▶ [Task statement]
Reproduce the rows from the line containing "Image resolution: width=1050" through the end of the records, replacing "account" with "profile" and leaving everything else unchanged. Omit the pictures.

--- begin Raw records ---

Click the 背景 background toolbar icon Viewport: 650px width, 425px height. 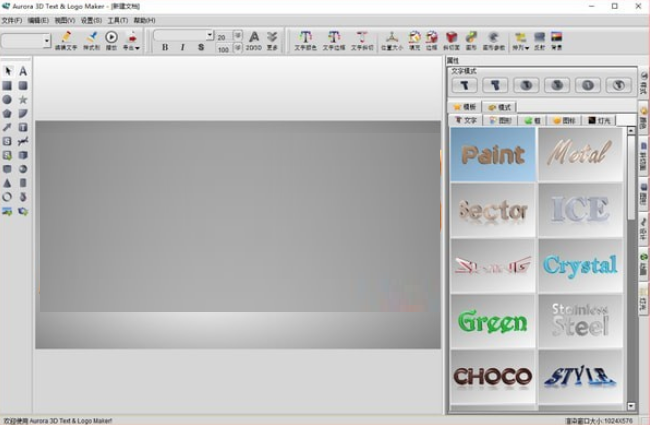pos(556,40)
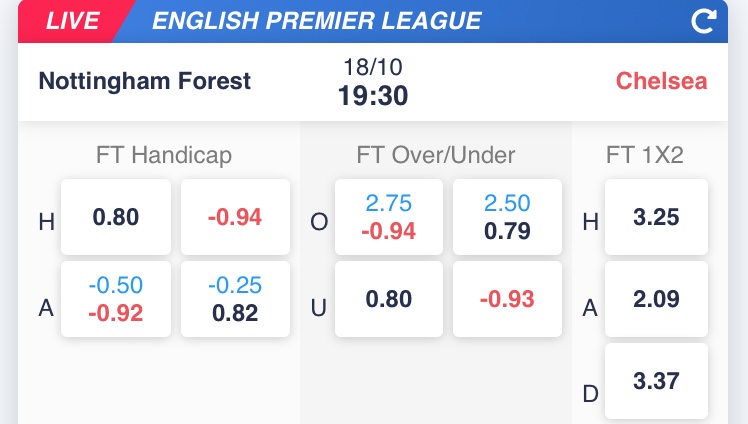This screenshot has width=748, height=424.
Task: Choose away handicap -0.50 at -0.92
Action: (x=116, y=299)
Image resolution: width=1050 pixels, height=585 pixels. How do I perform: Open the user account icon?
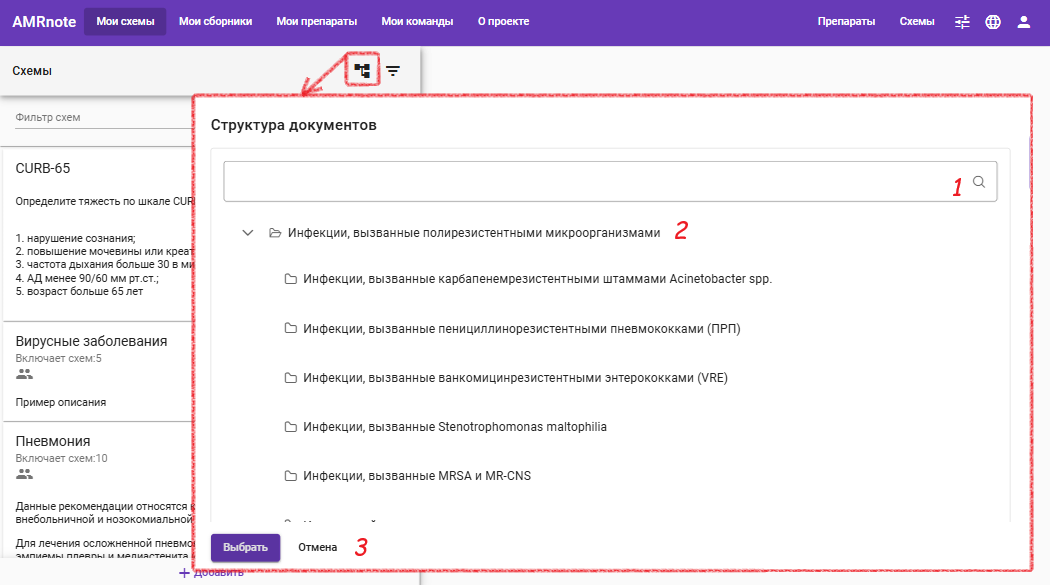pos(1024,22)

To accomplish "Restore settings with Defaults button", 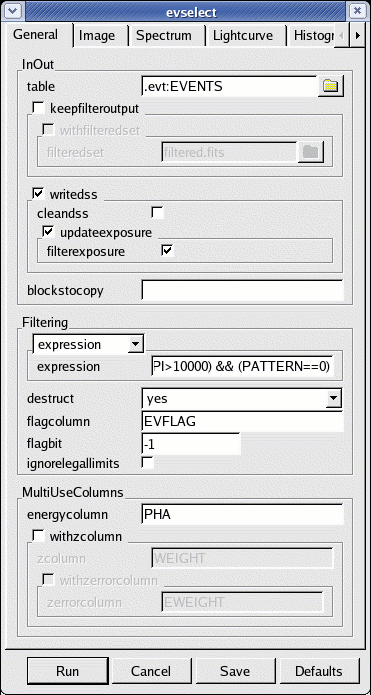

--- end Raw records ---

▶ [Result of this exercise]
Image resolution: width=1050 pixels, height=585 pixels. How do I perform: Open the user profile icon?
pos(1024,22)

To accomplish "Restore settings with Defaults button", 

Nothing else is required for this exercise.